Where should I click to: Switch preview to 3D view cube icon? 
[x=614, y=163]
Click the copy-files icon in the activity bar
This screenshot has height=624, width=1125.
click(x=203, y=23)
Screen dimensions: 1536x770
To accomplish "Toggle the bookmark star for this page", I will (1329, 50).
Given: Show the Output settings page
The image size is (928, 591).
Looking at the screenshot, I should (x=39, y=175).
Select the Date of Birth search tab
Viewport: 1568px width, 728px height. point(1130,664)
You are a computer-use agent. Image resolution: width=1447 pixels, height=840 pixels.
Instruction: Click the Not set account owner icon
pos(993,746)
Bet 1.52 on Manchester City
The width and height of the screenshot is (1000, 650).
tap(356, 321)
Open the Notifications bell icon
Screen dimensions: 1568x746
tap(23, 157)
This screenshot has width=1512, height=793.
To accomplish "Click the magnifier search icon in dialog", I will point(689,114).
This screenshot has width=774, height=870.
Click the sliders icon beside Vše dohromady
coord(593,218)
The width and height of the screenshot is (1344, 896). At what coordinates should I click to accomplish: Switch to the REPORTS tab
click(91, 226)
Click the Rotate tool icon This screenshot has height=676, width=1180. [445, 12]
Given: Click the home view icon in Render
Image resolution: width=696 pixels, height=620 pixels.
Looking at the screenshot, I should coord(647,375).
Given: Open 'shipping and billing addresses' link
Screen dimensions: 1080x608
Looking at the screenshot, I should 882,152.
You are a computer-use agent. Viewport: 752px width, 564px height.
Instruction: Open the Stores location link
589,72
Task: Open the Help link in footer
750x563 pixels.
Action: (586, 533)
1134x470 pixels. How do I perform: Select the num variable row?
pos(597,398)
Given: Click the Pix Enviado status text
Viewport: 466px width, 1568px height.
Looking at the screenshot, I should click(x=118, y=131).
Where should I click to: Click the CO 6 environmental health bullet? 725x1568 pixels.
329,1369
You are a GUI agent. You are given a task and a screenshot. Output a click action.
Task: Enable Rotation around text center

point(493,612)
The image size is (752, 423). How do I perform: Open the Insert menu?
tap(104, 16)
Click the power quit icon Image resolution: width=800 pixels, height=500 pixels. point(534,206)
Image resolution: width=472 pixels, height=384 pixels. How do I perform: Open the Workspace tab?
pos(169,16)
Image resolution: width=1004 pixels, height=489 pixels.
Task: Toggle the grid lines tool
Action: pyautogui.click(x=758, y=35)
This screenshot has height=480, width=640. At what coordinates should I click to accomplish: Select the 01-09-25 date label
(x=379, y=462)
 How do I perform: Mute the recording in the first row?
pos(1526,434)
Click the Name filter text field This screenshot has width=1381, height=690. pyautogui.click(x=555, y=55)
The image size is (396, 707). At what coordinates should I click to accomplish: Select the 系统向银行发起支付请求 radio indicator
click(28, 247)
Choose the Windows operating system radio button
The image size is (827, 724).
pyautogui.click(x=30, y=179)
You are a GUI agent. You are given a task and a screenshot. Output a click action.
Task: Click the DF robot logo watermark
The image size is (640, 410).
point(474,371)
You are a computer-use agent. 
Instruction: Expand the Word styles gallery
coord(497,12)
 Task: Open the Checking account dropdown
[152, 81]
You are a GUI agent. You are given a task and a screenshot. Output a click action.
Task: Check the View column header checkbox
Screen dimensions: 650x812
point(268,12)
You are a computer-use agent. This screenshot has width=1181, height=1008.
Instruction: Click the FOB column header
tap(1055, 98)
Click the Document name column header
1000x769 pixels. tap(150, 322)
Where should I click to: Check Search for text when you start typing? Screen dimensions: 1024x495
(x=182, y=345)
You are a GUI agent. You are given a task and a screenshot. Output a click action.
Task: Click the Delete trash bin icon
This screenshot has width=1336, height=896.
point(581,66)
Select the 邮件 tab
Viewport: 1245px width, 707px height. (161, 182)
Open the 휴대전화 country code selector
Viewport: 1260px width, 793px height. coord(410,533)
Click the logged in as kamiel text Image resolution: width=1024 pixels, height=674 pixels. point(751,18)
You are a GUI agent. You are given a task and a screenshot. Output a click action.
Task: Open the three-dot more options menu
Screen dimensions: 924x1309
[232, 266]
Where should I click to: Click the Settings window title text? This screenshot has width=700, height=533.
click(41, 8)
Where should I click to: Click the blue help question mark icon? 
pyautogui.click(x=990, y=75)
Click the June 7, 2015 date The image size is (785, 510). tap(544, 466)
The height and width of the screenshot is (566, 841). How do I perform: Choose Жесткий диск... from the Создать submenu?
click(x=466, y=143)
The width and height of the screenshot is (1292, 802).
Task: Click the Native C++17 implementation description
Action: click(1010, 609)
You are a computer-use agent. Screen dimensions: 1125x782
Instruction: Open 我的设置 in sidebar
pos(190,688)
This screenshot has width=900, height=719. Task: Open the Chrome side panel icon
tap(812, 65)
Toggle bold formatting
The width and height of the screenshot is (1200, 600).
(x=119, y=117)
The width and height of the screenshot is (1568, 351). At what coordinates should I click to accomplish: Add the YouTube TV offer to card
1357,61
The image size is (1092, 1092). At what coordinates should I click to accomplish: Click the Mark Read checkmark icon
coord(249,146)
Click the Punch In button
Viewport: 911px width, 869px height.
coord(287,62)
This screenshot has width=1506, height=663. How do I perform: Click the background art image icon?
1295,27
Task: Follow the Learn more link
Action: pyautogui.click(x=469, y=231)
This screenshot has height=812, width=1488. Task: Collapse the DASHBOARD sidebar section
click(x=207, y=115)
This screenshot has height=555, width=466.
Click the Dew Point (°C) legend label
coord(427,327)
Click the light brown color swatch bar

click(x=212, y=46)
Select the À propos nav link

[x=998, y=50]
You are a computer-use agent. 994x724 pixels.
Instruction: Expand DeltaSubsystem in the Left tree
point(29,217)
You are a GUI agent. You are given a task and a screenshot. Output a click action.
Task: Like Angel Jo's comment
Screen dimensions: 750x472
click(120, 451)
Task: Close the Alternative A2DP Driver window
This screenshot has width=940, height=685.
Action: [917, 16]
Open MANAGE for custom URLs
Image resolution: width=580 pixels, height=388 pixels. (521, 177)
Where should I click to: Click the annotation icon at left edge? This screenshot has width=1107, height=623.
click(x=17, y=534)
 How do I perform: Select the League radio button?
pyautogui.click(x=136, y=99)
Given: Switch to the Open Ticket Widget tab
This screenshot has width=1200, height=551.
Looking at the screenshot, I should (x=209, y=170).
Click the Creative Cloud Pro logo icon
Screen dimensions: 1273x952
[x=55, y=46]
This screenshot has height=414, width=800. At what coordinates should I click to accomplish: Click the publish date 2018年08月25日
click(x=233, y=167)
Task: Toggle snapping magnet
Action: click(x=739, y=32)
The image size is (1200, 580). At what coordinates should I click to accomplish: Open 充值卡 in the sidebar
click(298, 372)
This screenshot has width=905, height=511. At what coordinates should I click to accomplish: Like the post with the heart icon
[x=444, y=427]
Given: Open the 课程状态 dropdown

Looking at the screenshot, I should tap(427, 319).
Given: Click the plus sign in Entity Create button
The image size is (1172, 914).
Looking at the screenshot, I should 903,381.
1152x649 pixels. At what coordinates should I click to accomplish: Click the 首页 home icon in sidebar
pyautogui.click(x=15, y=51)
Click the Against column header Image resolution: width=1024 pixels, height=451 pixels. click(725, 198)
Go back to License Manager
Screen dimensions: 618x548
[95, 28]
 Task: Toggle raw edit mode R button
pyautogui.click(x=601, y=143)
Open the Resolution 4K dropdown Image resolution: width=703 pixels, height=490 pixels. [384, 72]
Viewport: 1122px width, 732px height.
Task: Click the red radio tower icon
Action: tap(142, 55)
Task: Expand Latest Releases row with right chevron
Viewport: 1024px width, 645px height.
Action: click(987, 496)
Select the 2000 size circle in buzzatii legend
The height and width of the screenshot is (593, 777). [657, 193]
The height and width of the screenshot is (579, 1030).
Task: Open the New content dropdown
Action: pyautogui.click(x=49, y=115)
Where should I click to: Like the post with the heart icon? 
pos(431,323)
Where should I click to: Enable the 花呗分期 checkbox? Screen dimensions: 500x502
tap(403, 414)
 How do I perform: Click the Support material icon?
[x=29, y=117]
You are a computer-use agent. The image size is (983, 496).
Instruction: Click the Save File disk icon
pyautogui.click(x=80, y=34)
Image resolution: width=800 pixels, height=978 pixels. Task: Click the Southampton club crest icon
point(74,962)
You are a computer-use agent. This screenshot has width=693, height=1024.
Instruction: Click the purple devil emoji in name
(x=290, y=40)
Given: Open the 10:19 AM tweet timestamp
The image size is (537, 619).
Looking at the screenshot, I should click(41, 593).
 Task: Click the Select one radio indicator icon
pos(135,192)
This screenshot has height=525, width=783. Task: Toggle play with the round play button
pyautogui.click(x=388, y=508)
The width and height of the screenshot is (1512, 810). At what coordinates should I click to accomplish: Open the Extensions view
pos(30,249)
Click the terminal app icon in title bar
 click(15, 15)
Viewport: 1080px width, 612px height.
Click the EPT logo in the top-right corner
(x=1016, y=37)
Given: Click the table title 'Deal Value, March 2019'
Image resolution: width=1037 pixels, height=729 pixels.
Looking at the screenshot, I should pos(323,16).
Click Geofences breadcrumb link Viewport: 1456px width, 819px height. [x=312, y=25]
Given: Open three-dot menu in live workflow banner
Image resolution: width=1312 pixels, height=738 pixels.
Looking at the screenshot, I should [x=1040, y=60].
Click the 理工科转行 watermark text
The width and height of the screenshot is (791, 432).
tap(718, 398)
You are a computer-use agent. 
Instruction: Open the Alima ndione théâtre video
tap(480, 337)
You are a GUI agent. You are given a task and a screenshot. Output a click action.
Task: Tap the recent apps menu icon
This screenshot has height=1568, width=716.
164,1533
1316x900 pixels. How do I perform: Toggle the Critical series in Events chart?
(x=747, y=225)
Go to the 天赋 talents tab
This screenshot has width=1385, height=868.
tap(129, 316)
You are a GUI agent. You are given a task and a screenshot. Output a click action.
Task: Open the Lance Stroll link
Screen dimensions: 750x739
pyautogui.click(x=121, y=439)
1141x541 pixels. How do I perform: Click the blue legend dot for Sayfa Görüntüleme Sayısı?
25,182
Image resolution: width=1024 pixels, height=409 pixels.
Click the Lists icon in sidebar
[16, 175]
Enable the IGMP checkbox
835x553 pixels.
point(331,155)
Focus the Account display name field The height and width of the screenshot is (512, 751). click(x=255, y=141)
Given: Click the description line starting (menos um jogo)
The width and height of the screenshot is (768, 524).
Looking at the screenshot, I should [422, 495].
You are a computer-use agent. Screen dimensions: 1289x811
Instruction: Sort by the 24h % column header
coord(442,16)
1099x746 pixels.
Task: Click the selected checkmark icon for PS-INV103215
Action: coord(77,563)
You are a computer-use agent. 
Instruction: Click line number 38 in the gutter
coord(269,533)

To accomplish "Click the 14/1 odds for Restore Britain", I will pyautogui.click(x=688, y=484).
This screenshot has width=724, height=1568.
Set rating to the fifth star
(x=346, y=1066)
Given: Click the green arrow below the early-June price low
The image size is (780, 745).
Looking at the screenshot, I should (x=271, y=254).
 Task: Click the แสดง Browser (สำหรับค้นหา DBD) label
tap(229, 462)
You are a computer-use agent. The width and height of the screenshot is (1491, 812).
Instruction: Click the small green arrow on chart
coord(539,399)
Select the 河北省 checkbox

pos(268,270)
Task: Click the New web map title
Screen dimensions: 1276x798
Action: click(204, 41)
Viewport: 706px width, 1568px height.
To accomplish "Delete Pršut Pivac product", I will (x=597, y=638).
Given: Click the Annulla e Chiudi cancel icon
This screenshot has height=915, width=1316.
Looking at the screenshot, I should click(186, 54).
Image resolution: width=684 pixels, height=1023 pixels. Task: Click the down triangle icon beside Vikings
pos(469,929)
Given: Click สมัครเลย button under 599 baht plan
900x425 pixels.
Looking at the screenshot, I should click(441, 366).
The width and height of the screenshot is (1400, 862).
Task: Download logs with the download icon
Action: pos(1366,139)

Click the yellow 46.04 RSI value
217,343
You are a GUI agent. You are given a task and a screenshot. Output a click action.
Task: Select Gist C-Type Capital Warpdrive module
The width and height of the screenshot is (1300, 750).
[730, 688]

### [REQUIREMENT]
Figure out how many lines of the material include the string "page", and reply with only that figure.

### [TASK OUTPUT]
2